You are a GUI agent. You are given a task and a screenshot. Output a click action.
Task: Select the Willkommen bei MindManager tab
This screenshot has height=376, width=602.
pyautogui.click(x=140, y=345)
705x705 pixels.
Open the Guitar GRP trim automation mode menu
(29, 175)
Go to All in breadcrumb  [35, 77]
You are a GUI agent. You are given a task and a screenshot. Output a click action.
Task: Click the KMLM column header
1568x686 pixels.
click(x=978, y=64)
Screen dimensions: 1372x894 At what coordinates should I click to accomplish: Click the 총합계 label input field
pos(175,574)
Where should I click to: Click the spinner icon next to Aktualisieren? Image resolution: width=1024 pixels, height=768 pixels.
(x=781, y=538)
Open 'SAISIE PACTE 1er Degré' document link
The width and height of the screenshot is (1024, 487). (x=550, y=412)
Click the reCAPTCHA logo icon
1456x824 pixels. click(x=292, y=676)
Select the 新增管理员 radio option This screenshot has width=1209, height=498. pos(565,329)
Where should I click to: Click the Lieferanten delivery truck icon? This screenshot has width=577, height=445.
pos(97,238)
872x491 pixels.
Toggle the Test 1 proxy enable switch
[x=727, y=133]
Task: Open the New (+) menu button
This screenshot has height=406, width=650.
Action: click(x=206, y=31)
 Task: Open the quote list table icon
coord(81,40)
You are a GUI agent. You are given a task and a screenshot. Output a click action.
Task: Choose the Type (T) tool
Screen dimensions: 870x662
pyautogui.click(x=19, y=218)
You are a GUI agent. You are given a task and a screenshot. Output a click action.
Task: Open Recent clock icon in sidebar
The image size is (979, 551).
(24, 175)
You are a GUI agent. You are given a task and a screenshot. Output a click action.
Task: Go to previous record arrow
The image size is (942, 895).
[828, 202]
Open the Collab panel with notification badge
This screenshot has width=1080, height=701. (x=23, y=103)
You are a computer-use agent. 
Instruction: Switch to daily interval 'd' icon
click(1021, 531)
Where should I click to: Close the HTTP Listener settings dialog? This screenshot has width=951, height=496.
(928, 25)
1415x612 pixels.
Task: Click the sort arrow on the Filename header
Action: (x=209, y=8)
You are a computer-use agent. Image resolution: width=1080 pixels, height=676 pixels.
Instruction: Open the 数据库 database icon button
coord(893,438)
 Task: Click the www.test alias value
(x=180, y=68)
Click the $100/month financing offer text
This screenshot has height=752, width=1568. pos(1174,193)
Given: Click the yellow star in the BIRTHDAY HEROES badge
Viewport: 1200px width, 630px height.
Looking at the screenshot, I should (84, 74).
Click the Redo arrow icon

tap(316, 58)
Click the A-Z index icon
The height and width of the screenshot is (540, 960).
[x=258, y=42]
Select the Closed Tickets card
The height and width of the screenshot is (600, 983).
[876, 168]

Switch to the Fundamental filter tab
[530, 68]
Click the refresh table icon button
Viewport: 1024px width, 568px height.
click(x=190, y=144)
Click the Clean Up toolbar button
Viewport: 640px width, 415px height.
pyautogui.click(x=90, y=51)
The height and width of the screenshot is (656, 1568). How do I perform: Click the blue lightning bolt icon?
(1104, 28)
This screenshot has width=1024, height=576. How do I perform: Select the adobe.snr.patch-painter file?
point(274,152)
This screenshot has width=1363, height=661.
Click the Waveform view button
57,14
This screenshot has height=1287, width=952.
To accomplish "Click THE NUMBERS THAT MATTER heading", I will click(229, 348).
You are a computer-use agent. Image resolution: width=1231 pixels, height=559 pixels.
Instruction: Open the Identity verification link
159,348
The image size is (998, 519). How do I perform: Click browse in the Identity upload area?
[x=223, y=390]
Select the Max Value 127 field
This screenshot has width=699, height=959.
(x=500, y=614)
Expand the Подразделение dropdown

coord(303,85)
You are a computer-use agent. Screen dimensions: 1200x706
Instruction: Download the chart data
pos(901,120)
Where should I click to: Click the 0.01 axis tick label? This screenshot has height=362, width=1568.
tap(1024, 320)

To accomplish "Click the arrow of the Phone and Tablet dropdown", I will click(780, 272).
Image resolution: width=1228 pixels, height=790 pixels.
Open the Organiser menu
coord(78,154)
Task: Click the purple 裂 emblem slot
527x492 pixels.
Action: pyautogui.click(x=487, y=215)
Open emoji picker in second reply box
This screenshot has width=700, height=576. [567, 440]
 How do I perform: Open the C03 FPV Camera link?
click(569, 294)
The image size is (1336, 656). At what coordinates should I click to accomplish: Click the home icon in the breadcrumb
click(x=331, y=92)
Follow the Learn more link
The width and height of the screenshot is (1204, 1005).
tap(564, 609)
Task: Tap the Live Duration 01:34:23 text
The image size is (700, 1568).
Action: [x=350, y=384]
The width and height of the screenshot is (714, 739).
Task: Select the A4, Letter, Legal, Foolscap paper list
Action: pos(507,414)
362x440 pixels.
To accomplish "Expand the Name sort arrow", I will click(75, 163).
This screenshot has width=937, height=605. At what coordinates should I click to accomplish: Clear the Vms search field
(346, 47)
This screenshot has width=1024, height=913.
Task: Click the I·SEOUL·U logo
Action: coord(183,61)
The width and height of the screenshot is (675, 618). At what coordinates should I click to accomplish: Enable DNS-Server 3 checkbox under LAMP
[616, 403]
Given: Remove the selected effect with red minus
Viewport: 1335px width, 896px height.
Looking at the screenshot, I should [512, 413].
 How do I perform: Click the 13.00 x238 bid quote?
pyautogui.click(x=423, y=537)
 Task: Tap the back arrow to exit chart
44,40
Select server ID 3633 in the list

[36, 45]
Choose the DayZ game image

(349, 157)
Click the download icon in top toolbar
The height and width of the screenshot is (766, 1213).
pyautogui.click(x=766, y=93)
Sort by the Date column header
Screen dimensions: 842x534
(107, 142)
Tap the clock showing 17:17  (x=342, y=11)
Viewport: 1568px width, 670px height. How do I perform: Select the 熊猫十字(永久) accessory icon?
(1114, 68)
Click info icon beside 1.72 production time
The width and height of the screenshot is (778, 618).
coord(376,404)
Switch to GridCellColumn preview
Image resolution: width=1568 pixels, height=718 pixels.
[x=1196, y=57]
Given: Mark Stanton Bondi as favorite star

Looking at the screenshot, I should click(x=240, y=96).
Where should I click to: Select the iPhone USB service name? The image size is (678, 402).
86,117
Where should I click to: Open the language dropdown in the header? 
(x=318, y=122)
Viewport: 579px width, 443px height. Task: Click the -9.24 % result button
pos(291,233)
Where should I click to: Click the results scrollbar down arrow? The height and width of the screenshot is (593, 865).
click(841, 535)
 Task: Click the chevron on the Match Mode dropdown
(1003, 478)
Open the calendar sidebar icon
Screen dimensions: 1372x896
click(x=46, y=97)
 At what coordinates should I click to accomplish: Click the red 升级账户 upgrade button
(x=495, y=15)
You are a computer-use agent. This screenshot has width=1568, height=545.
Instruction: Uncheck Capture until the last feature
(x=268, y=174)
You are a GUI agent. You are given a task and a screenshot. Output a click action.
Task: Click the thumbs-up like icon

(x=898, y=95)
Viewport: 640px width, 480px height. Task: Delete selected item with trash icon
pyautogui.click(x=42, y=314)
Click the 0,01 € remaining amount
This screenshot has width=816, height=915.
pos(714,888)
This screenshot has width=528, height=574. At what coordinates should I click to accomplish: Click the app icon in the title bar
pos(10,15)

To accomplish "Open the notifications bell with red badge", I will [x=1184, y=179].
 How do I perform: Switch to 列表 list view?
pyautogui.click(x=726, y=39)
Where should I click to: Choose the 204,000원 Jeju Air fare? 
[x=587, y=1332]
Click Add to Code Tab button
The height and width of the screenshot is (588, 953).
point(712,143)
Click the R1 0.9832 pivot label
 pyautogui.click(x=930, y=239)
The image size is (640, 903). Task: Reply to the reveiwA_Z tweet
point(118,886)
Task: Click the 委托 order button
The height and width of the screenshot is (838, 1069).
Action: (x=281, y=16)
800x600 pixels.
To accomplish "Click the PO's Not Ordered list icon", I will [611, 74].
──────
From the data above, copy out every line with the string "clock" in it.

> _ANSWER TO THE EXERCISE_:
Task: Open Recent clock icon in sidebar
Tap the clock showing 17:17  (x=342, y=11)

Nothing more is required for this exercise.